**Records for the task**
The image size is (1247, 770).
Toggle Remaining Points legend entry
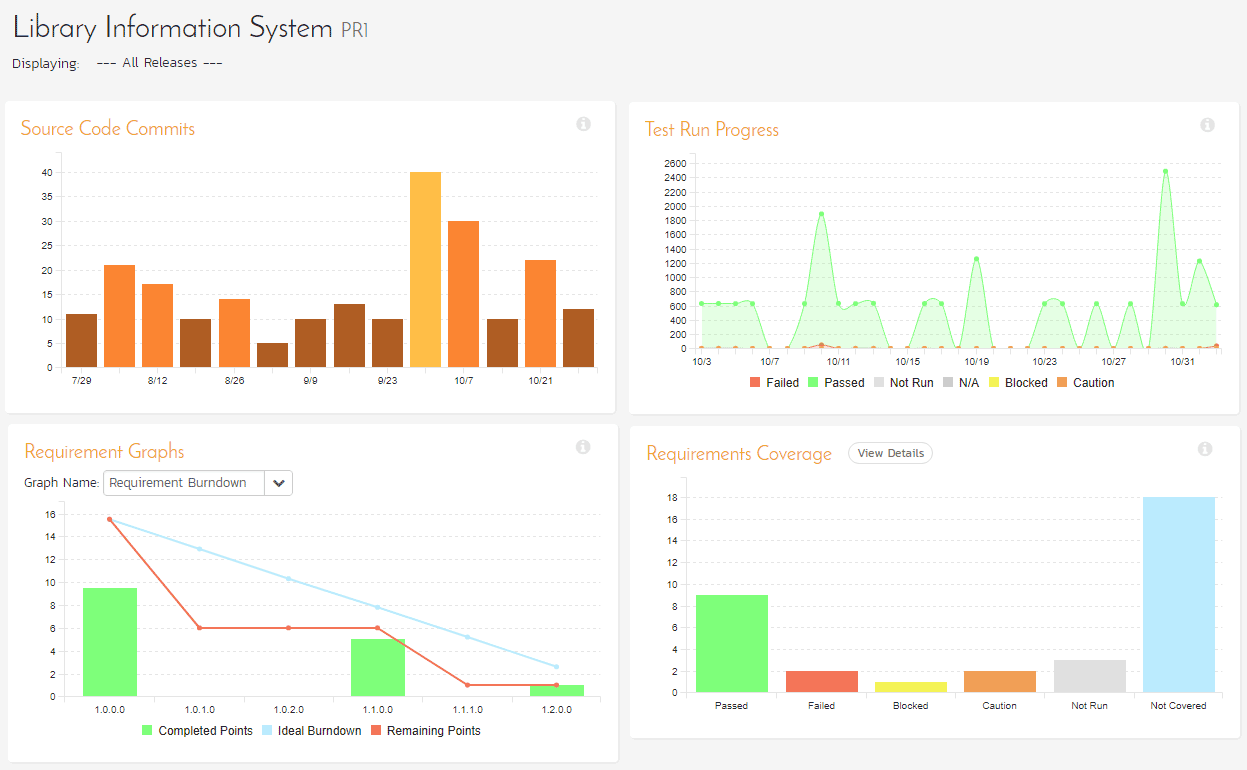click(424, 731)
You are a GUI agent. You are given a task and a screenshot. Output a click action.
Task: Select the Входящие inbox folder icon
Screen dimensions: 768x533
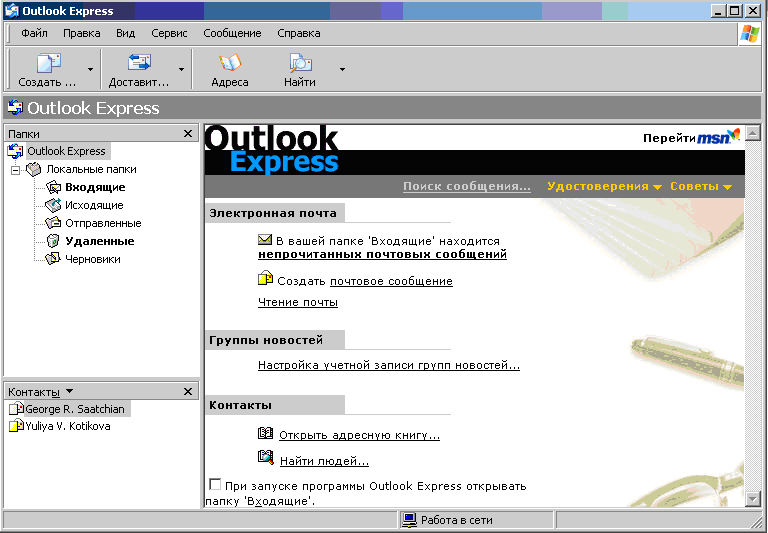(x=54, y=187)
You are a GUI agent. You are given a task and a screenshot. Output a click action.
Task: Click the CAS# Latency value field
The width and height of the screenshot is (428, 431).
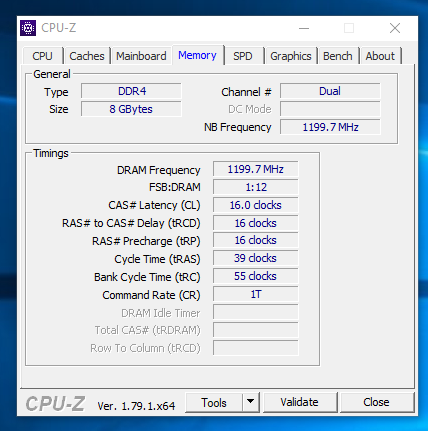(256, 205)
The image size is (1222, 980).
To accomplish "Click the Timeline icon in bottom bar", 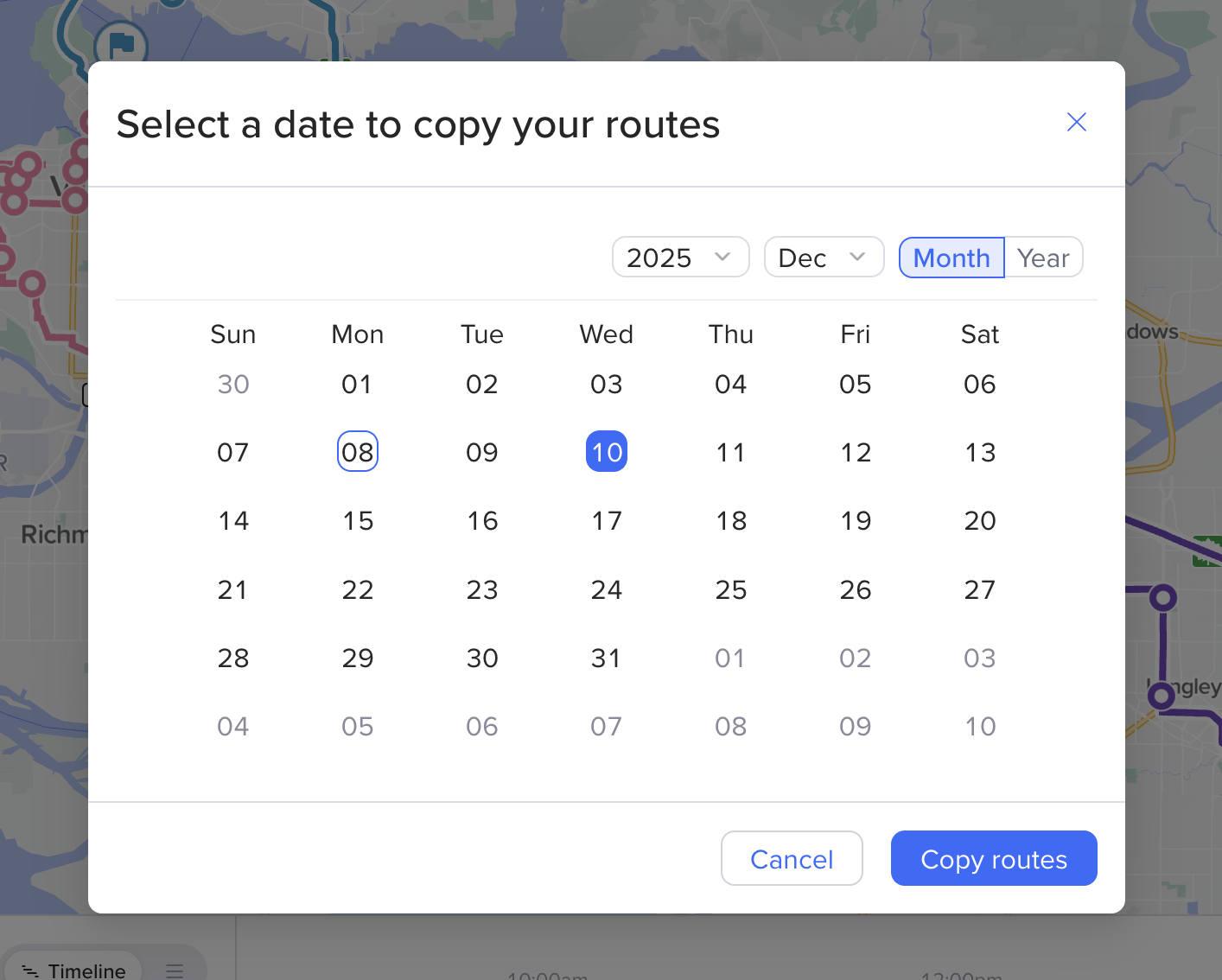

**Exercise prompt**
Copy out all the data exactly, skipping the pictures.

**Answer**
The image size is (1247, 770).
Toggle Remaining Points legend entry
click(424, 731)
You are a GUI agent. You are given a task and a screenshot. Output a click action.
Task: Select the Входящие inbox folder icon
Screen dimensions: 768x533
(x=54, y=187)
You are a GUI agent. You are given a task and a screenshot. Output a click action.
Task: Click the CAS# Latency value field
The width and height of the screenshot is (428, 431).
(256, 205)
The image size is (1222, 980).
To accomplish "Click the Timeline icon in bottom bar", 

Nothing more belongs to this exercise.